The RBI’s six-member Monetary Policy Committee (MPC), which met from May 6-to 8, unanimously voted to increase the policy repo rate to 4.90 per cent. RBI Governor Shaktikanta Das said the MPC’s decision to increase the repo rate by 50 basis points (bps) and focus on withdrawal of accommodation are calibrated to the evolving inflation-growth dynamics.
WILL THIS HELP?
Along with a hike in the repo rate, the RBI also revised upwards its inflation projection to 6.7 per cent for the financial year 2022-23 from an earlier projection of 5.7 per cent made in April.
Das said around 75 per cent increase in the inflation projection is attributed to food inflation.
“By and large, if you look at it (inflation), excepting factors like tomato prices slightly going up or some domestic electricity tariff being revised up by some states, primarily the food inflation spike is linked to external factors, namely the war in Europe,” Das said.
The governor said the forecast on inflation is the baseline scenario without factoring in the steps taken by the RBI.
“We believe that our actions will have their impact in bringing down inflation and inflation expectations. Our endeavour will be to move closer to the target and the target is 4 per cent, plus/minus 2 per cent on either side. So that target of 4 per cent does remain,” he said.

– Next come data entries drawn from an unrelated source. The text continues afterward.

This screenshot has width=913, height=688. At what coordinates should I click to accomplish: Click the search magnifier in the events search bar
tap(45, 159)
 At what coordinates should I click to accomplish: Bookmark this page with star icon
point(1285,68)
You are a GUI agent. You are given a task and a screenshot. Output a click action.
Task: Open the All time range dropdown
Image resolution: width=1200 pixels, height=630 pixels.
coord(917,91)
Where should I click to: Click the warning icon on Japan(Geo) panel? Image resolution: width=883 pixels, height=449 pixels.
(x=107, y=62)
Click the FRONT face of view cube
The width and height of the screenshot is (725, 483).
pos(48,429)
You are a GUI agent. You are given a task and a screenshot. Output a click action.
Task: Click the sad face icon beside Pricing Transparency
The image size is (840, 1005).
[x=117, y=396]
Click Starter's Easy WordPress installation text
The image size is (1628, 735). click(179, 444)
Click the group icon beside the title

On a query on whether RBI will continue to be aggressive in terms of the quantum rate hike, given the higher inflation projection, Das said, “Our future action will depend on the evolving inflation-growth dynamics. The situation is fast-changing and it (rate action) will depend on how the situation evolves”.
CHALLENGES BEFORE INDIA
Chief Economic Advisor (CEA) Anantha Nageswaran said this year India will be facing challenges of managing a sustainably high growth, moderating inflation, keeping fiscal deficit under balance and also ensuring that the external value of the Indian rupee remains same.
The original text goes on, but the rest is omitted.